— Aim of the task —
Beginning with the line that holds "Screen dimensions: 1200x750" in the data below, give again every line through the one that holds "Given: Select packet number 4 in list", exactly as written.

— The data —
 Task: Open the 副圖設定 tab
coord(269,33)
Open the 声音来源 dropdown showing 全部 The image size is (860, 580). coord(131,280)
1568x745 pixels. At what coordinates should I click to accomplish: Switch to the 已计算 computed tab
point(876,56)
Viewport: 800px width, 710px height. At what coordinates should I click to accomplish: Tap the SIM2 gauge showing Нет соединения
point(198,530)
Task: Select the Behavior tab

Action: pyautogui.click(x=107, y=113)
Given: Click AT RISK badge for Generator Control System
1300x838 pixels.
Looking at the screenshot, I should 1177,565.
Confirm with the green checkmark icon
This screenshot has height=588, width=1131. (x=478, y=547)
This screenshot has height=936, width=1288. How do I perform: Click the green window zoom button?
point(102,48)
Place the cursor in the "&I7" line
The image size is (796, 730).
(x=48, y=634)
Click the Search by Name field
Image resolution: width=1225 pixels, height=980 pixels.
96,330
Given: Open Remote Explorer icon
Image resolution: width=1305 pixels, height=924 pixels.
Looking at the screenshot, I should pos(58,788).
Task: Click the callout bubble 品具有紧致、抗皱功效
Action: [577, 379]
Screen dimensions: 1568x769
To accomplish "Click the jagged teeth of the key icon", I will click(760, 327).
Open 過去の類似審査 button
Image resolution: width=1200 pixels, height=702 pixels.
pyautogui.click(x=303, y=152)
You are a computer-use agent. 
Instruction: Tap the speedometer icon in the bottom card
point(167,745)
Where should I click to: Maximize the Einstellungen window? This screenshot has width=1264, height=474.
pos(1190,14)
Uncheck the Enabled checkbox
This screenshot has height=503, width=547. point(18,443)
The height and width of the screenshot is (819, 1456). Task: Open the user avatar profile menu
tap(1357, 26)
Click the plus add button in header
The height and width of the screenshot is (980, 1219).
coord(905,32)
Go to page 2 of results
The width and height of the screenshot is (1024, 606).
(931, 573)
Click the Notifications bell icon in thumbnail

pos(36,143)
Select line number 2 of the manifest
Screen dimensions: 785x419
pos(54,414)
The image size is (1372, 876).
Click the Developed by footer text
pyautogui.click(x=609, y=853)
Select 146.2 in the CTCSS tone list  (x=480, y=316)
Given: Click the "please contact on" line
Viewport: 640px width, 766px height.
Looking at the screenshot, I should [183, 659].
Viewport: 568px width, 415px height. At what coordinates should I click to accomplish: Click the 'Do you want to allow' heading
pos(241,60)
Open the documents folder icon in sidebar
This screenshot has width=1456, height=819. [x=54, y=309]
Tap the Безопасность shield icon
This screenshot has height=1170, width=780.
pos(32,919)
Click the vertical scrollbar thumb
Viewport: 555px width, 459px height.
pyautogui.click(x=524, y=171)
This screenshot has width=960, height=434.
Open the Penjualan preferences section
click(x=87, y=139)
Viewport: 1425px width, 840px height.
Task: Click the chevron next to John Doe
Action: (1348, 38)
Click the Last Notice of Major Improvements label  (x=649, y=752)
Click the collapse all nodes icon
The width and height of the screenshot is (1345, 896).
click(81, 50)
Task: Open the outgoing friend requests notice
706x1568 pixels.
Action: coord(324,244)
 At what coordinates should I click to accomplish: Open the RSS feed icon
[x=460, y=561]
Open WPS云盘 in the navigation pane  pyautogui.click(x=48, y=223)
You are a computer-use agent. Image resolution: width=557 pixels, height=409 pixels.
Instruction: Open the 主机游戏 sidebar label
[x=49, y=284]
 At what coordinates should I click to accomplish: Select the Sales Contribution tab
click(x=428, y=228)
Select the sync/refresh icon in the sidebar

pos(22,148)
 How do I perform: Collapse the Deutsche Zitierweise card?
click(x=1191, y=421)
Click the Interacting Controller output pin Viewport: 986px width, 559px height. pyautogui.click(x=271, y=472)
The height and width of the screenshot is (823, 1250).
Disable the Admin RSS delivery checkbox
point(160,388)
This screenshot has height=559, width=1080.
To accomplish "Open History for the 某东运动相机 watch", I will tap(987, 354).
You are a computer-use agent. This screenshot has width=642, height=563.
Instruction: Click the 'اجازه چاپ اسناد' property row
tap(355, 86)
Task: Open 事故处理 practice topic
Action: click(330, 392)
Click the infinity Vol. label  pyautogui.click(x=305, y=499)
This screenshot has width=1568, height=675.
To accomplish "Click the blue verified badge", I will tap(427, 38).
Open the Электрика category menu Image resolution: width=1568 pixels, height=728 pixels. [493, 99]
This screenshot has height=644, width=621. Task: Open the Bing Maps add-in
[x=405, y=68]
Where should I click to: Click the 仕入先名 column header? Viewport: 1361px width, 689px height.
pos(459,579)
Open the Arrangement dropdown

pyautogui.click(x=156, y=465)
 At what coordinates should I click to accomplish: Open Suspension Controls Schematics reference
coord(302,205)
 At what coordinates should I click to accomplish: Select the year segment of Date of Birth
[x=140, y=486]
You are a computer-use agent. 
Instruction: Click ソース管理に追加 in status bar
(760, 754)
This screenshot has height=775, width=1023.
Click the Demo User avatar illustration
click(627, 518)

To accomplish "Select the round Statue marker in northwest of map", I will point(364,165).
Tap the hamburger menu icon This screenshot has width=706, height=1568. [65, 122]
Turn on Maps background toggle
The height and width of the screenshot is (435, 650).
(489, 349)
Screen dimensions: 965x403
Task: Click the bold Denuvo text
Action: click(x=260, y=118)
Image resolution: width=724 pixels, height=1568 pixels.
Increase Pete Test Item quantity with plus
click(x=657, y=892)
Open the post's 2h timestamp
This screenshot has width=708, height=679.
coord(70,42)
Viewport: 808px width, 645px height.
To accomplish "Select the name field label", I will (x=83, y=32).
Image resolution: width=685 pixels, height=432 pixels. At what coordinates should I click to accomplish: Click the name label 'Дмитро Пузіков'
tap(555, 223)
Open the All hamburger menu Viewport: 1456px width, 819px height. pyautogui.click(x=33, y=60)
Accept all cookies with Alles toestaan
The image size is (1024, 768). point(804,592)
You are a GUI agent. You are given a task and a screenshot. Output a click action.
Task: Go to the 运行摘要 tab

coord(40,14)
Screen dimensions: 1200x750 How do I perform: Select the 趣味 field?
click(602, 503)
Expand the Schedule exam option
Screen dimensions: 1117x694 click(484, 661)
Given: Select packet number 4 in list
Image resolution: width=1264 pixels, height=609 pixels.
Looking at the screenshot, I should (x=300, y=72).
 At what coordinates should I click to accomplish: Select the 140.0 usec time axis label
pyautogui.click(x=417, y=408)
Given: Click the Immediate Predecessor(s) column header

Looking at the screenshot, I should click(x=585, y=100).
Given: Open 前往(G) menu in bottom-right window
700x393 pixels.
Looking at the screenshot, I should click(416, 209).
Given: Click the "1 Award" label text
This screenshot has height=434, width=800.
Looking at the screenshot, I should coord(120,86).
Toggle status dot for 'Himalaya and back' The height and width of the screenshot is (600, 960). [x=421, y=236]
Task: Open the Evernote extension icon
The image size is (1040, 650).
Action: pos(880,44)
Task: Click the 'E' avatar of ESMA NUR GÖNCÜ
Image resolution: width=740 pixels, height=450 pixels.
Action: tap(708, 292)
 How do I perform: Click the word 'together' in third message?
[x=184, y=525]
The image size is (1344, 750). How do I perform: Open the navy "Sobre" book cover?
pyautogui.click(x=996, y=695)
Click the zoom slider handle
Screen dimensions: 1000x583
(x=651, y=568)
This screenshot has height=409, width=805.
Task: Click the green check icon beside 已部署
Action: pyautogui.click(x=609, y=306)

— Answer space —
Screen dimensions: 1200x750 How do I perform: Select the 趣味 field?
click(602, 503)
Expand the Schedule exam option
Screen dimensions: 1117x694 click(484, 661)
Given: Select packet number 4 in list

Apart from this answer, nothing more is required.